As for Upton, the Sports Illustrated cover bombshell makes a role that mainly consists of looking stunning into one where she’s at least a little more than an airhead, with the bikini-clad Amber also doing her part to make Mark’s life miserable once she teams up with Carly and Kate.
It might actually be more interesting if we were to see a less attractive guy getting his comeuppance — since it’s not at all hard to see why these women were swept off their feet — but Coster-Waldau is a good sport in the karmic retribution that begins to befall him, including something for which “fecal incident” is the most polite term.
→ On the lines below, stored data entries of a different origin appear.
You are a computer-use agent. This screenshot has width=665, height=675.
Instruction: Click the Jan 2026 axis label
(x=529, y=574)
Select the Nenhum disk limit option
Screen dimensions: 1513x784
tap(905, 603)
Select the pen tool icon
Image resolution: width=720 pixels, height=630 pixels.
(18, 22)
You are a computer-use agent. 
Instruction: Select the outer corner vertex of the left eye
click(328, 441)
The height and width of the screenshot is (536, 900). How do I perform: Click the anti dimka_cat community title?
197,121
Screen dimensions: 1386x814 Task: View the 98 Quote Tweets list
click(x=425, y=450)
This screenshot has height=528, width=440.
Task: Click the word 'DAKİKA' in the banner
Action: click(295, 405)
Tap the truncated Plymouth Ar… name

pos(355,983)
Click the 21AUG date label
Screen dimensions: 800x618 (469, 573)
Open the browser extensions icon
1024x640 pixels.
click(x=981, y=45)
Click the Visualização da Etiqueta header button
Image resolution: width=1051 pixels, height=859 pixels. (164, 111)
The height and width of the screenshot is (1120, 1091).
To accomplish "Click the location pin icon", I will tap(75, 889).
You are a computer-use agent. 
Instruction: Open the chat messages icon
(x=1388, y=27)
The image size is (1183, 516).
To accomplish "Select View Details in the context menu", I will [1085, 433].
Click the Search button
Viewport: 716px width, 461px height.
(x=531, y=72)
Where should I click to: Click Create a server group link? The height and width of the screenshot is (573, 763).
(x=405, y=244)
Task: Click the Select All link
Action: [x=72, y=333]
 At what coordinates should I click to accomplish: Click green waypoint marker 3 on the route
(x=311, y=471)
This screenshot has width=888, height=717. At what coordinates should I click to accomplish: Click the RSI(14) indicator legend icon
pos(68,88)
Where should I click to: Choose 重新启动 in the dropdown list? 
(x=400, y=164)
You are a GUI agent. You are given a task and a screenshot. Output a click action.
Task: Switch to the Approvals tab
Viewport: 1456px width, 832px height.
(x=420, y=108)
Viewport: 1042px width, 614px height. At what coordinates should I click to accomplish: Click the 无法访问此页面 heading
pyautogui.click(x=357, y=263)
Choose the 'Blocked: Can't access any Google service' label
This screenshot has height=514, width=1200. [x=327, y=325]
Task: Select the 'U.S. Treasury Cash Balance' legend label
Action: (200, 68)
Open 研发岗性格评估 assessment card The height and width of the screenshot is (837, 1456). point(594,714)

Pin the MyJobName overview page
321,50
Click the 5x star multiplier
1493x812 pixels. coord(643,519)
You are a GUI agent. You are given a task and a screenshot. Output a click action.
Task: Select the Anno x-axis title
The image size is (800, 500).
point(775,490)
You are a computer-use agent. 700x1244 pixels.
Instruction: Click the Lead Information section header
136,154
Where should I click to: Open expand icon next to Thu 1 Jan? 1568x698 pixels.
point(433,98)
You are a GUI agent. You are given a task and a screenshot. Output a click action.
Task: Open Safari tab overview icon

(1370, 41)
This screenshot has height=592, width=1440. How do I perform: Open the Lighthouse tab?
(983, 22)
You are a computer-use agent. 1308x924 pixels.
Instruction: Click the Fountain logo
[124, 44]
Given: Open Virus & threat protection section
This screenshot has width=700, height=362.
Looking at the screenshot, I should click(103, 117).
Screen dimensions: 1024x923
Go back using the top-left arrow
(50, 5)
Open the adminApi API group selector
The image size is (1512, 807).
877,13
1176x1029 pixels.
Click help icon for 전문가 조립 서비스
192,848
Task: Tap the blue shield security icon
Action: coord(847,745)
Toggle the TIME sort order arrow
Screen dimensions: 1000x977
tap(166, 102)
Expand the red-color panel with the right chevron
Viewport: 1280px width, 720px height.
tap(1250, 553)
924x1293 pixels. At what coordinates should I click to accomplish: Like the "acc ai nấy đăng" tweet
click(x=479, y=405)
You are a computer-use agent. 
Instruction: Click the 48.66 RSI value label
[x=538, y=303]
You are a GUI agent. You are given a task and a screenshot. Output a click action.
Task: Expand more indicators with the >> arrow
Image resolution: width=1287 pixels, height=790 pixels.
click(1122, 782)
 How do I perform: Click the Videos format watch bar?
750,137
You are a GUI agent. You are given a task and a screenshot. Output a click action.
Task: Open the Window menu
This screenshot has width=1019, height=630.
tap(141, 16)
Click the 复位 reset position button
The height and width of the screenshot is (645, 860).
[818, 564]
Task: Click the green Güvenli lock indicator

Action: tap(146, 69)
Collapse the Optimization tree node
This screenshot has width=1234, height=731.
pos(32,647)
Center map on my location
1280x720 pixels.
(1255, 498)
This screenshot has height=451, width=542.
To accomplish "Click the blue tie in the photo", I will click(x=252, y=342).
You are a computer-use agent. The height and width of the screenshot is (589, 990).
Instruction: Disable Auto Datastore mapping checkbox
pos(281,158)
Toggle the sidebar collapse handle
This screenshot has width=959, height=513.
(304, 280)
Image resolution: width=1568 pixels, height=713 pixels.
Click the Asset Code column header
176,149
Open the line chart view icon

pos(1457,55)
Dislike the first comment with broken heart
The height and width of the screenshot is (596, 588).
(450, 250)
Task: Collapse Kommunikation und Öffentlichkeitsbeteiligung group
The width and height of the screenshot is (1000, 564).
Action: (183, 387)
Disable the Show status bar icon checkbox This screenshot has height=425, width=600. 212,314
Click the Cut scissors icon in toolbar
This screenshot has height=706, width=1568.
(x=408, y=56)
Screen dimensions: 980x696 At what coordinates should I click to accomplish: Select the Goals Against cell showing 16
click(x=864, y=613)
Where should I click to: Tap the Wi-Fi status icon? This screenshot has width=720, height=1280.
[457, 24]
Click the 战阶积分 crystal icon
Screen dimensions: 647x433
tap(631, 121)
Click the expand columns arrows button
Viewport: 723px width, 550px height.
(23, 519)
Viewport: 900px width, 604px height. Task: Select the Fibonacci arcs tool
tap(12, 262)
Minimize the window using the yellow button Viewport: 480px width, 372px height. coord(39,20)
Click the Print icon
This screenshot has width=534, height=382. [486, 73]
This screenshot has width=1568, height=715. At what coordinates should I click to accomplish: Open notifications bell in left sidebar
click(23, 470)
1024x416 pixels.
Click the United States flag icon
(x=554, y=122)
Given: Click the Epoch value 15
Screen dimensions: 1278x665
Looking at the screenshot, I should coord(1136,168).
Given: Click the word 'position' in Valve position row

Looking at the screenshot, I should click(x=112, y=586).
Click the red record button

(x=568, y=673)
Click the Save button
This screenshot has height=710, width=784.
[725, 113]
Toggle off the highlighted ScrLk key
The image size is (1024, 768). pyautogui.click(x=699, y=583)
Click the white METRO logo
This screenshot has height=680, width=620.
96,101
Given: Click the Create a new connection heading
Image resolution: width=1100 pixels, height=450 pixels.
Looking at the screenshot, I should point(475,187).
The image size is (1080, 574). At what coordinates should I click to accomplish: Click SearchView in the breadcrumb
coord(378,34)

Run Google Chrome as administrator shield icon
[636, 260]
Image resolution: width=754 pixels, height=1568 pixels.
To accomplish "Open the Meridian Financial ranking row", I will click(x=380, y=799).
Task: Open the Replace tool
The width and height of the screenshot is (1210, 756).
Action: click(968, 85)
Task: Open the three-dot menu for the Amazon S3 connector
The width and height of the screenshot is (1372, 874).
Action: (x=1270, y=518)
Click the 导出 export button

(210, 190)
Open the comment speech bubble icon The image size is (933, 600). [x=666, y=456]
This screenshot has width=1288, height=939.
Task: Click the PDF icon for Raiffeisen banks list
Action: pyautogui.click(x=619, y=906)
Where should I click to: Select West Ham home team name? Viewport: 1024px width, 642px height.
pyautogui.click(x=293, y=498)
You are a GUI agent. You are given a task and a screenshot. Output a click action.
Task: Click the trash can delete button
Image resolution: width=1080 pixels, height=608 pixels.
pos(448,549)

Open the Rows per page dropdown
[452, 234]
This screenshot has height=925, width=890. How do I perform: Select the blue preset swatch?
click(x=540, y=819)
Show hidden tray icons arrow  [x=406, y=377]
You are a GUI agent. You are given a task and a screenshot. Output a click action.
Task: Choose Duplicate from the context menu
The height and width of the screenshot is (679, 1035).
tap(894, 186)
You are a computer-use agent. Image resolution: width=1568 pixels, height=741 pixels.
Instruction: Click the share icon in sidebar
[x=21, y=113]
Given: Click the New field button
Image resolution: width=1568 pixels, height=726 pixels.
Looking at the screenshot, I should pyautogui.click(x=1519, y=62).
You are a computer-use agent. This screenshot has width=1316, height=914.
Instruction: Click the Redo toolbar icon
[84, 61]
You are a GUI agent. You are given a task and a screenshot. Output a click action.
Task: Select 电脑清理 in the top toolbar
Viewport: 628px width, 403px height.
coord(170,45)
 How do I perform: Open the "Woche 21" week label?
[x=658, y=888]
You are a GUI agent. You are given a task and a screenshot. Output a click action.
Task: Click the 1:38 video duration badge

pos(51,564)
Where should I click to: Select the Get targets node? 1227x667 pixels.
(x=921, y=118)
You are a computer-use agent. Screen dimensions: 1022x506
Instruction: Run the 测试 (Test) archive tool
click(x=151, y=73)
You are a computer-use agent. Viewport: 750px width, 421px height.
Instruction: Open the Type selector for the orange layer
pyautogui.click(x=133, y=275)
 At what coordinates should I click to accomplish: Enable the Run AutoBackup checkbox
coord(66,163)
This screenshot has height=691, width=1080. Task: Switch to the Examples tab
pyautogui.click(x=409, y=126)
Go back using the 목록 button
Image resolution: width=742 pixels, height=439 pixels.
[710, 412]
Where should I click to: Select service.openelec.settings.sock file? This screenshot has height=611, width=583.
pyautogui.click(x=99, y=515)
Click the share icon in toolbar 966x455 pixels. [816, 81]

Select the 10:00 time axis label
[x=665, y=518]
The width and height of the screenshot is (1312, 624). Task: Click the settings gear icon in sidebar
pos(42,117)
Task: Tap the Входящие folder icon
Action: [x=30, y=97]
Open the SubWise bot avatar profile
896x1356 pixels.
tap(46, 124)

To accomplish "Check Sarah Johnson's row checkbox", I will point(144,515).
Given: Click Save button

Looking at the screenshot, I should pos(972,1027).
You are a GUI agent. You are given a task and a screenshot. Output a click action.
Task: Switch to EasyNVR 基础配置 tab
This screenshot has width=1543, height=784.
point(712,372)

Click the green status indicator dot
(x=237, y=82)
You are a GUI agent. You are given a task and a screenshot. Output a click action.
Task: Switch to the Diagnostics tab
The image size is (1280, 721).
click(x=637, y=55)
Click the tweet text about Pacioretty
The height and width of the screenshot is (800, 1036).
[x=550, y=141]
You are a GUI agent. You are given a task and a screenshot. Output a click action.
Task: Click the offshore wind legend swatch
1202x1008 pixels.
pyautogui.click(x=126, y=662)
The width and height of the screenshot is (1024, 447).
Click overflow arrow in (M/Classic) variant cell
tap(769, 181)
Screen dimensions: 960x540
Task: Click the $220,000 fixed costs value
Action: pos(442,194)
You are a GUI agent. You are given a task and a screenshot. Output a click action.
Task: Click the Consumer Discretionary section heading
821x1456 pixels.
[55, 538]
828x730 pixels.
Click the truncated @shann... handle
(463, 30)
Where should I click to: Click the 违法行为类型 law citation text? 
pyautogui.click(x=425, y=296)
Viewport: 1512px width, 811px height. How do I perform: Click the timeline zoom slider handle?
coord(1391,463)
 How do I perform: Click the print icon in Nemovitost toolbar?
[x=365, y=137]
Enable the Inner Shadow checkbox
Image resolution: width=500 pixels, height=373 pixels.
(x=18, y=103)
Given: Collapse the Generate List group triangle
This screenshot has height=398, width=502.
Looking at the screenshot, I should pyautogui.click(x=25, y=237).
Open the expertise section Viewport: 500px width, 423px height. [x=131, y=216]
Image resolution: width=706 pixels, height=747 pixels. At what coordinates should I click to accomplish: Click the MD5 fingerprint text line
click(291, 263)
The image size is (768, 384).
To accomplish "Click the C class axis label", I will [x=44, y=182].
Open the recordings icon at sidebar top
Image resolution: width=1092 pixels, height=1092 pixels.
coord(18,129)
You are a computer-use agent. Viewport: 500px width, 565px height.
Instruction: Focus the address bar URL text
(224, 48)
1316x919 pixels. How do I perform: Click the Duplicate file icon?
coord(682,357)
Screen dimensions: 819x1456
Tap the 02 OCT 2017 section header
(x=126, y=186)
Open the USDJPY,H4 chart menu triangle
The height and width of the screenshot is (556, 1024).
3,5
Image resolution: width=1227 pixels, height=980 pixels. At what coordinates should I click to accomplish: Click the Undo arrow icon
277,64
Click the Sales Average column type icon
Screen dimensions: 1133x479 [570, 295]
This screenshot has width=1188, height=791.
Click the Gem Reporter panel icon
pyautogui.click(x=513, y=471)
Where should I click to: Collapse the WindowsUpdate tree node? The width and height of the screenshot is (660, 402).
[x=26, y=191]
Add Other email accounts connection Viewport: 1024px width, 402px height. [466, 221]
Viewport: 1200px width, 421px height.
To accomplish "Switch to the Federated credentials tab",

Besides a spark between Carly and Kate’s brother (Taylor Kinney), of which we can already guess the end result, there isn’t enough romance to call this a romantic comedy, but classifying it as a chick flick seems right and with less of a pejorative connotation than others of the genre.
Nick Cassavetes’ treatment of Melissa Stack’s screenplay touches on some very real emotions of married and dating life, and the trio of actresses let us feel the kind of tumult they’re experiencing, whether it’s the pain of being lied to or the security of knowing your friends are there for you.
Unfortunately, plot holes, overlength and some downright juvenile developments keep it from being substantial, with even the most devoted “Miami Vice” fans wondering what Don Johnson is doing playing Carly’s serial dater father.
Is “The Other Woman” empowering? Eh, maybe, maybe not.
Does it lie about its purpose? Not at all.
Long story short, if you want to see a strongly feminist film, maybe search elsewhere, but if your criteria for girls’ night out is to have some good chuckles and bond a little, look no further.